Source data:
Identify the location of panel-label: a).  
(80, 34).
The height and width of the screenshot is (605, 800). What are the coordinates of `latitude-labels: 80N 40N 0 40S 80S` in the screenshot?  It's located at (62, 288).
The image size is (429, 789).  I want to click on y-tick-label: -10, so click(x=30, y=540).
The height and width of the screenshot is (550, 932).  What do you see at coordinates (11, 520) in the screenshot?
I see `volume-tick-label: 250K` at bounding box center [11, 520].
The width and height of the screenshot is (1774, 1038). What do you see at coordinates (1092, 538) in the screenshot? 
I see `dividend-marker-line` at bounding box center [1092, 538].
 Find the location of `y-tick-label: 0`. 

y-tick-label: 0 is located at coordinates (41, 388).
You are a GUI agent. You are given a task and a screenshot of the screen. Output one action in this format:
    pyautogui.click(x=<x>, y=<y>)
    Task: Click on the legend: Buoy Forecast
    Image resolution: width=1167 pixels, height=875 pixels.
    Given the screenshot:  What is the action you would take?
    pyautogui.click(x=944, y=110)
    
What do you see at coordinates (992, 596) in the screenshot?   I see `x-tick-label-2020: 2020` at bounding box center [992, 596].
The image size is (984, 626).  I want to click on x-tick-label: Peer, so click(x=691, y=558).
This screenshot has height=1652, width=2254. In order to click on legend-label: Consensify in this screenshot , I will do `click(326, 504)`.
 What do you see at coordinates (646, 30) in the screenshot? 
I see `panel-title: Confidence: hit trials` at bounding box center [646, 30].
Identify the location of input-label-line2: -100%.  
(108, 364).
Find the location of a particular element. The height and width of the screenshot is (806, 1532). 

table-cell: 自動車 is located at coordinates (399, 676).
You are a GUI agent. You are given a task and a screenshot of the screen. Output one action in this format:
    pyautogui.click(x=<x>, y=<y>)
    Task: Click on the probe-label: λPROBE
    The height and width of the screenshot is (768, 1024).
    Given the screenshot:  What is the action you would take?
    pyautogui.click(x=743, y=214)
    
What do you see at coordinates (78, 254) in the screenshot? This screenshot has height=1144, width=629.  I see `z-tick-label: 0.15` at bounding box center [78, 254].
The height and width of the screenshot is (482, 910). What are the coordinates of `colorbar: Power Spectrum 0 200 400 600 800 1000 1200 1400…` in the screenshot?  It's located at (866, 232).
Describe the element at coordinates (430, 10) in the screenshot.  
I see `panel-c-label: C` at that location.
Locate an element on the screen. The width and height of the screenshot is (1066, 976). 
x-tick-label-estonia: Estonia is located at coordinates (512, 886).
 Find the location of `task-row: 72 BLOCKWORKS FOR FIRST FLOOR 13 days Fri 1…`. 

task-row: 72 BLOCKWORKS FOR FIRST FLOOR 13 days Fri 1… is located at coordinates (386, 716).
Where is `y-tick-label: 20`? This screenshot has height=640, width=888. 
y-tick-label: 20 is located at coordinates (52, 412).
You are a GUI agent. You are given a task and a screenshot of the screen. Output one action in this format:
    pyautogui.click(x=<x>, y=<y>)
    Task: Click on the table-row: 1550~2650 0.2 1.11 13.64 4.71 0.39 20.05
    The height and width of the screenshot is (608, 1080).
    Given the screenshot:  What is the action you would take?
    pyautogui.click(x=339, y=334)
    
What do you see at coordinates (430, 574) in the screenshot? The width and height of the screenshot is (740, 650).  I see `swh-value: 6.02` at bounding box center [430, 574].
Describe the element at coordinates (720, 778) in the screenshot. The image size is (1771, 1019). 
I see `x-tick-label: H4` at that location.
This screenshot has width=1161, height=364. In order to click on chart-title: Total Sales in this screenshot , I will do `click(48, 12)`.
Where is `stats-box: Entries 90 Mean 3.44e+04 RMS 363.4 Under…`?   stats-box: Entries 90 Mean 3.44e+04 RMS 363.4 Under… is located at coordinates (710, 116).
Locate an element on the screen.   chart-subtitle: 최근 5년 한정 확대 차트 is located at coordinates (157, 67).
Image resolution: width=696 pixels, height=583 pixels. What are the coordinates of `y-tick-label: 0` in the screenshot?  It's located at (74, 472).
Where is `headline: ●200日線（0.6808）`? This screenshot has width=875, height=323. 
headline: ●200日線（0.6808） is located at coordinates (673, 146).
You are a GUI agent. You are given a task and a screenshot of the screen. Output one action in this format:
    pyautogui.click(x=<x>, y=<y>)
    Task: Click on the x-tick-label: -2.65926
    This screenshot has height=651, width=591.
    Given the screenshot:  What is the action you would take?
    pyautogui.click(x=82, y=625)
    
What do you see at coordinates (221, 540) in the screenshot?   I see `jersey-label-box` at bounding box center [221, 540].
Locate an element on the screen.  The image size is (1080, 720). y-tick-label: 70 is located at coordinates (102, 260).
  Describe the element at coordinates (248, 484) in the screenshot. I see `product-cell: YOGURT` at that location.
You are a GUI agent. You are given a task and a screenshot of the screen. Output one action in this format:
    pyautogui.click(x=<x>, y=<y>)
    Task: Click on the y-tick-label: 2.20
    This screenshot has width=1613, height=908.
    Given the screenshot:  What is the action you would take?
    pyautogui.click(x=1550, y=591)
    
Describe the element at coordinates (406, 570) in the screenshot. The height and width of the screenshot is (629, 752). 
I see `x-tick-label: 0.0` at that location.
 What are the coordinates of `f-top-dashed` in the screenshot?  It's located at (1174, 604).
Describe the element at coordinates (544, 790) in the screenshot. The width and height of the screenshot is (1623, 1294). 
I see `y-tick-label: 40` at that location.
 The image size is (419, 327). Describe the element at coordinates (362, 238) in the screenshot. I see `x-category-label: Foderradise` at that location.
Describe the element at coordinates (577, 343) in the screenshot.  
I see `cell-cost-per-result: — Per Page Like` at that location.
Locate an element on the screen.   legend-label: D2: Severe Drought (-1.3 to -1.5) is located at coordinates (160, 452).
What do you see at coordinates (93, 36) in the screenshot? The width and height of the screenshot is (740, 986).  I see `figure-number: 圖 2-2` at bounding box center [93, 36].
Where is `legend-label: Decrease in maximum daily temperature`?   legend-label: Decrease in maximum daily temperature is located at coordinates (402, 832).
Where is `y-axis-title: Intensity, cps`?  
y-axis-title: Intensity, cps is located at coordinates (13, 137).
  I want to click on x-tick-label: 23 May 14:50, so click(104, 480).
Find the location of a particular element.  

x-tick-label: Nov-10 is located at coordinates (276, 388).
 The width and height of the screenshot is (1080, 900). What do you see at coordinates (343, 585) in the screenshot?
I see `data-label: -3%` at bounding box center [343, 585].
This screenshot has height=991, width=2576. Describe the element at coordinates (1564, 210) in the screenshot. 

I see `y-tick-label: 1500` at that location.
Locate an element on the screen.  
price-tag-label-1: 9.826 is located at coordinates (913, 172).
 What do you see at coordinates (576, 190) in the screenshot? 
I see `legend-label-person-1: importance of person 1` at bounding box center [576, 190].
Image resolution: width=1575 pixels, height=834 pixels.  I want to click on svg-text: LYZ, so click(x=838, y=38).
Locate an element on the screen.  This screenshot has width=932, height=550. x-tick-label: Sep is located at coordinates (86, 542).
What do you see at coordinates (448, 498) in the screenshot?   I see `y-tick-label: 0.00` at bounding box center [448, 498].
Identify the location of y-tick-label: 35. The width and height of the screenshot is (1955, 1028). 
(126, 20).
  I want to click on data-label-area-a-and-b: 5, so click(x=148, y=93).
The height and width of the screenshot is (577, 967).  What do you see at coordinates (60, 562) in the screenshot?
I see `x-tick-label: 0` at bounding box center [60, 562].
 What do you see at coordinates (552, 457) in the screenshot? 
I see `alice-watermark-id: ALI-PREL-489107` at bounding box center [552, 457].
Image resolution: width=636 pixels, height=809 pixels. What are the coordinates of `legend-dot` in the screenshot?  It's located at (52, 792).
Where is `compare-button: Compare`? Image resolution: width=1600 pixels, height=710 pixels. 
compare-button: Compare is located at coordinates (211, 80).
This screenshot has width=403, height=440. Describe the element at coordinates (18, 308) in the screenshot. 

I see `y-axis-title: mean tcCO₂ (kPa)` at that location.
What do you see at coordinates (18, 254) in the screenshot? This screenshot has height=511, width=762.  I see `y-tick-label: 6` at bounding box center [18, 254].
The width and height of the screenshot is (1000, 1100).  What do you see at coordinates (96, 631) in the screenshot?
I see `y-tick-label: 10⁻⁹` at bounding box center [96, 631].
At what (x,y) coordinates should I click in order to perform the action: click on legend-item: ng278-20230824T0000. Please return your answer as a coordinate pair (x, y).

What is needed – Copy out the listing word for word, beginning with its first line and continuing through the line that contains "pyautogui.click(x=944, y=110)".

Solution –
Identify the location of panel-label: a).  
(80, 34).
The height and width of the screenshot is (605, 800). What are the coordinates of `latitude-labels: 80N 40N 0 40S 80S` in the screenshot?  It's located at (62, 288).
The image size is (429, 789).  I want to click on y-tick-label: -10, so click(x=30, y=540).
The height and width of the screenshot is (550, 932).  What do you see at coordinates (11, 520) in the screenshot?
I see `volume-tick-label: 250K` at bounding box center [11, 520].
The width and height of the screenshot is (1774, 1038). What do you see at coordinates (1092, 538) in the screenshot? 
I see `dividend-marker-line` at bounding box center [1092, 538].
 Find the location of `y-tick-label: 0`. 

y-tick-label: 0 is located at coordinates (41, 388).
You are a GUI agent. You are given a task and a screenshot of the screen. Output one action in this format:
    pyautogui.click(x=<x>, y=<y>)
    Task: Click on the legend: Buoy Forecast
    Image resolution: width=1167 pixels, height=875 pixels.
    Given the screenshot:  What is the action you would take?
    pyautogui.click(x=944, y=110)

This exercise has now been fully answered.